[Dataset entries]
· · · · · · ·

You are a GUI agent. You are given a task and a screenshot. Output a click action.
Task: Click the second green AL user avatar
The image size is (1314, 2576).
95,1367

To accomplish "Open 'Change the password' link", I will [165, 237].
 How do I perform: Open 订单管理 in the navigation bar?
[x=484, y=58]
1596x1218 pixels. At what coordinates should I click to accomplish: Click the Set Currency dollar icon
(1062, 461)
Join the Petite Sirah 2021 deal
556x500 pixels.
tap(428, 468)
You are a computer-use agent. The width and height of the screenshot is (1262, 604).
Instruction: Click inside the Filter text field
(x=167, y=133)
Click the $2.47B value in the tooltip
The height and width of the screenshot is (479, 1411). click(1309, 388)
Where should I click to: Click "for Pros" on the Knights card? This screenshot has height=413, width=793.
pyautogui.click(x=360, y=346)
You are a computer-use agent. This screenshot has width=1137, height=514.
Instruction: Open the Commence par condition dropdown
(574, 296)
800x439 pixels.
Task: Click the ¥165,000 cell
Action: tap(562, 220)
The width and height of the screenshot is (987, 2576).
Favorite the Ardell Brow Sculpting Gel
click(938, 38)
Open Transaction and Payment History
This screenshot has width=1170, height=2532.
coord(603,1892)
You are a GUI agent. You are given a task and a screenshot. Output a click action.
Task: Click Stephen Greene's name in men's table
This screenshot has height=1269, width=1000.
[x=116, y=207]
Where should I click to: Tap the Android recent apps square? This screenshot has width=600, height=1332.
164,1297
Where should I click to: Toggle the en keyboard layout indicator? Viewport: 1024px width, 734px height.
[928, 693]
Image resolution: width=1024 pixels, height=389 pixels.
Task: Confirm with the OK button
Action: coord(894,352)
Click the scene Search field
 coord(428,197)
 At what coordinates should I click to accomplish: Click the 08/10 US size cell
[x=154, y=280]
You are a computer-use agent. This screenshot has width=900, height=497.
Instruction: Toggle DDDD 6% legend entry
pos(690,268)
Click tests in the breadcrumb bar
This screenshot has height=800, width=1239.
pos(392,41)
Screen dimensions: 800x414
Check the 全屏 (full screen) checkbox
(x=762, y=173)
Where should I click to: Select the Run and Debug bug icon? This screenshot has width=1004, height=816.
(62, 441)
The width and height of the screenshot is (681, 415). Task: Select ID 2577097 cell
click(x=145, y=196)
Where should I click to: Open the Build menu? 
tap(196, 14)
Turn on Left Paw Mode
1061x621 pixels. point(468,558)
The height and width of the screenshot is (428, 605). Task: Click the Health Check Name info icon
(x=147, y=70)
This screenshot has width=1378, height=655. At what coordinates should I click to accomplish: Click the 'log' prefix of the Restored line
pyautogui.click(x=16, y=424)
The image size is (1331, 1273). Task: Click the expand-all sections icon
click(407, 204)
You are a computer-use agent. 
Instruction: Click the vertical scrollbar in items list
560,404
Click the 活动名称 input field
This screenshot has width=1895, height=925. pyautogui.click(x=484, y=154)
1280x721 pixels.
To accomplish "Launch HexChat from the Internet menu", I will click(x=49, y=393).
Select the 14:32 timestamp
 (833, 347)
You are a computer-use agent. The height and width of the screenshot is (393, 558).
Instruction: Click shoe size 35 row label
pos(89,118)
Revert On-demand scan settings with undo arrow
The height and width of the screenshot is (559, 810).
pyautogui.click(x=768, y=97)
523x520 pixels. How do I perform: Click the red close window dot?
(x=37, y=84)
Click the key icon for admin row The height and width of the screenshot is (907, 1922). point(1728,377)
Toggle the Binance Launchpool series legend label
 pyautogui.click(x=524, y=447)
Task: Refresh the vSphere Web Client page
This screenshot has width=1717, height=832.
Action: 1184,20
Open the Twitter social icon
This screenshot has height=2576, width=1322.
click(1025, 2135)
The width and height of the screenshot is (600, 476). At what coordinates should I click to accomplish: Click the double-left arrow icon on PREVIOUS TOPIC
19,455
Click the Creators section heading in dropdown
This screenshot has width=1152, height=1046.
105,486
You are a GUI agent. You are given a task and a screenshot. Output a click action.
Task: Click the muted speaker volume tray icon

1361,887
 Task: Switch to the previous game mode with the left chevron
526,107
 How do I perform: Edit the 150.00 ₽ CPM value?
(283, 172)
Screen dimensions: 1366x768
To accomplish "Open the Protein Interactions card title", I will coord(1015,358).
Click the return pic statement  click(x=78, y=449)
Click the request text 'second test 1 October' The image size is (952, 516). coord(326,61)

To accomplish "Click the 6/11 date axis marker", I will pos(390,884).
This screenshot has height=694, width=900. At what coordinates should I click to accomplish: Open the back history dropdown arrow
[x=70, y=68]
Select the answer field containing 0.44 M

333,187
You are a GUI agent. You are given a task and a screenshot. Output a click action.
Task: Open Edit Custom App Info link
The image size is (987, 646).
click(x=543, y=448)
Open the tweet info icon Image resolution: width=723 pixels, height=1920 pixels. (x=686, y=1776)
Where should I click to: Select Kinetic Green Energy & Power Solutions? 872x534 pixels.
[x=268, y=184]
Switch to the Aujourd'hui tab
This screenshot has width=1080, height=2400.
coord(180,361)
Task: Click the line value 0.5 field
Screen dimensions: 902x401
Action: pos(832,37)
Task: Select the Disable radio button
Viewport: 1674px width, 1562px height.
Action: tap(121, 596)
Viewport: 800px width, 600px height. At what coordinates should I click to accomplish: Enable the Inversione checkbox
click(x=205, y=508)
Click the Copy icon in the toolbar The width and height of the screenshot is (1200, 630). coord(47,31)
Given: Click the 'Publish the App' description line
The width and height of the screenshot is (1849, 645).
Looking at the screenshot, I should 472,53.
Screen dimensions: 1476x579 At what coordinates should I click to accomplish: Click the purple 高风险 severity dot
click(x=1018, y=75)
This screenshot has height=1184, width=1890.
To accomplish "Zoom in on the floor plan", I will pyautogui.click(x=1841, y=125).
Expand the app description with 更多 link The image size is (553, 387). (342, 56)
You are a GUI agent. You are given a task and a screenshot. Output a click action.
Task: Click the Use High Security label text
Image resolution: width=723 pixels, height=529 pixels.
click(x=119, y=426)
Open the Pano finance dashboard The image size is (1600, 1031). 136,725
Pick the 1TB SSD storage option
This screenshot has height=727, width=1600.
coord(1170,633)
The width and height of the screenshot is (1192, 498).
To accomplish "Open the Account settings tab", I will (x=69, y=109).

· · · · · · ·

● HOW TO COMPLETE THIS TASK
The full data must appear again, retyped in every detail.

● SOLUTION FOR THIS EXERCISE
You are a GUI agent. You are given a task and a screenshot. Output a click action.
Task: Click the second green AL user avatar
The image size is (1314, 2576).
95,1367

To accomplish "Open 'Change the password' link", I will [165, 237].
 How do I perform: Open 订单管理 in the navigation bar?
[x=484, y=58]
1596x1218 pixels. At what coordinates should I click to accomplish: Click the Set Currency dollar icon
(1062, 461)
Join the Petite Sirah 2021 deal
556x500 pixels.
tap(428, 468)
You are a computer-use agent. The width and height of the screenshot is (1262, 604).
Instruction: Click inside the Filter text field
(x=167, y=133)
Click the $2.47B value in the tooltip
The height and width of the screenshot is (479, 1411). click(1309, 388)
Where should I click to: Click "for Pros" on the Knights card? This screenshot has height=413, width=793.
pyautogui.click(x=360, y=346)
You are a computer-use agent. This screenshot has width=1137, height=514.
Instruction: Open the Commence par condition dropdown
(574, 296)
800x439 pixels.
Task: Click the ¥165,000 cell
Action: tap(562, 220)
The width and height of the screenshot is (987, 2576).
Favorite the Ardell Brow Sculpting Gel
click(938, 38)
Open Transaction and Payment History
This screenshot has width=1170, height=2532.
coord(603,1892)
You are a GUI agent. You are given a task and a screenshot. Output a click action.
Task: Click Stephen Greene's name in men's table
This screenshot has height=1269, width=1000.
[x=116, y=207]
Where should I click to: Tap the Android recent apps square? This screenshot has width=600, height=1332.
164,1297
Where should I click to: Toggle the en keyboard layout indicator? Viewport: 1024px width, 734px height.
[928, 693]
Image resolution: width=1024 pixels, height=389 pixels.
Task: Confirm with the OK button
Action: coord(894,352)
Click the scene Search field
 coord(428,197)
 At what coordinates should I click to accomplish: Click the 08/10 US size cell
[x=154, y=280]
You are a computer-use agent. This screenshot has width=900, height=497.
Instruction: Toggle DDDD 6% legend entry
pos(690,268)
Click tests in the breadcrumb bar
This screenshot has height=800, width=1239.
pos(392,41)
Screen dimensions: 800x414
Check the 全屏 (full screen) checkbox
(x=762, y=173)
Where should I click to: Select the Run and Debug bug icon? This screenshot has width=1004, height=816.
(62, 441)
The width and height of the screenshot is (681, 415). Task: Select ID 2577097 cell
click(x=145, y=196)
Where should I click to: Open the Build menu? 
tap(196, 14)
Turn on Left Paw Mode
1061x621 pixels. point(468,558)
The height and width of the screenshot is (428, 605). Task: Click the Health Check Name info icon
(x=147, y=70)
This screenshot has width=1378, height=655. At what coordinates should I click to accomplish: Click the 'log' prefix of the Restored line
pyautogui.click(x=16, y=424)
The image size is (1331, 1273). Task: Click the expand-all sections icon
click(407, 204)
You are a computer-use agent. 
Instruction: Click the vertical scrollbar in items list
560,404
Click the 活动名称 input field
This screenshot has width=1895, height=925. pyautogui.click(x=484, y=154)
1280x721 pixels.
To accomplish "Launch HexChat from the Internet menu", I will click(x=49, y=393).
Select the 14:32 timestamp
 (833, 347)
You are a computer-use agent. The height and width of the screenshot is (393, 558).
Instruction: Click shoe size 35 row label
pos(89,118)
Revert On-demand scan settings with undo arrow
The height and width of the screenshot is (559, 810).
pyautogui.click(x=768, y=97)
523x520 pixels. How do I perform: Click the red close window dot?
(x=37, y=84)
Click the key icon for admin row The height and width of the screenshot is (907, 1922). point(1728,377)
Toggle the Binance Launchpool series legend label
 pyautogui.click(x=524, y=447)
Task: Refresh the vSphere Web Client page
This screenshot has width=1717, height=832.
Action: 1184,20
Open the Twitter social icon
This screenshot has height=2576, width=1322.
click(1025, 2135)
The width and height of the screenshot is (600, 476). At what coordinates should I click to accomplish: Click the double-left arrow icon on PREVIOUS TOPIC
19,455
Click the Creators section heading in dropdown
This screenshot has width=1152, height=1046.
105,486
You are a GUI agent. You are given a task and a screenshot. Output a click action.
Task: Click the muted speaker volume tray icon

1361,887
 Task: Switch to the previous game mode with the left chevron
526,107
 How do I perform: Edit the 150.00 ₽ CPM value?
(283, 172)
Screen dimensions: 1366x768
To accomplish "Open the Protein Interactions card title", I will coord(1015,358).
Click the return pic statement  click(x=78, y=449)
Click the request text 'second test 1 October' The image size is (952, 516). coord(326,61)

To accomplish "Click the 6/11 date axis marker", I will pos(390,884).
This screenshot has height=694, width=900. At what coordinates should I click to accomplish: Open the back history dropdown arrow
[x=70, y=68]
Select the answer field containing 0.44 M

333,187
You are a GUI agent. You are given a task and a screenshot. Output a click action.
Task: Open Edit Custom App Info link
The image size is (987, 646).
click(x=543, y=448)
Open the tweet info icon Image resolution: width=723 pixels, height=1920 pixels. (x=686, y=1776)
Where should I click to: Select Kinetic Green Energy & Power Solutions? 872x534 pixels.
[x=268, y=184]
Switch to the Aujourd'hui tab
This screenshot has width=1080, height=2400.
coord(180,361)
Task: Click the line value 0.5 field
Screen dimensions: 902x401
Action: pos(832,37)
Task: Select the Disable radio button
Viewport: 1674px width, 1562px height.
Action: tap(121, 596)
Viewport: 800px width, 600px height. At what coordinates should I click to accomplish: Enable the Inversione checkbox
click(x=205, y=508)
Click the Copy icon in the toolbar The width and height of the screenshot is (1200, 630). coord(47,31)
Given: Click the 'Publish the App' description line
The width and height of the screenshot is (1849, 645).
Looking at the screenshot, I should 472,53.
Screen dimensions: 1476x579 At what coordinates should I click to accomplish: Click the purple 高风险 severity dot
click(x=1018, y=75)
This screenshot has height=1184, width=1890.
To accomplish "Zoom in on the floor plan", I will pyautogui.click(x=1841, y=125).
Expand the app description with 更多 link The image size is (553, 387). (342, 56)
You are a GUI agent. You are given a task and a screenshot. Output a click action.
Task: Click the Use High Security label text
Image resolution: width=723 pixels, height=529 pixels.
click(x=119, y=426)
Open the Pano finance dashboard The image size is (1600, 1031). 136,725
Pick the 1TB SSD storage option
This screenshot has height=727, width=1600.
coord(1170,633)
The width and height of the screenshot is (1192, 498).
To accomplish "Open the Account settings tab", I will (x=69, y=109).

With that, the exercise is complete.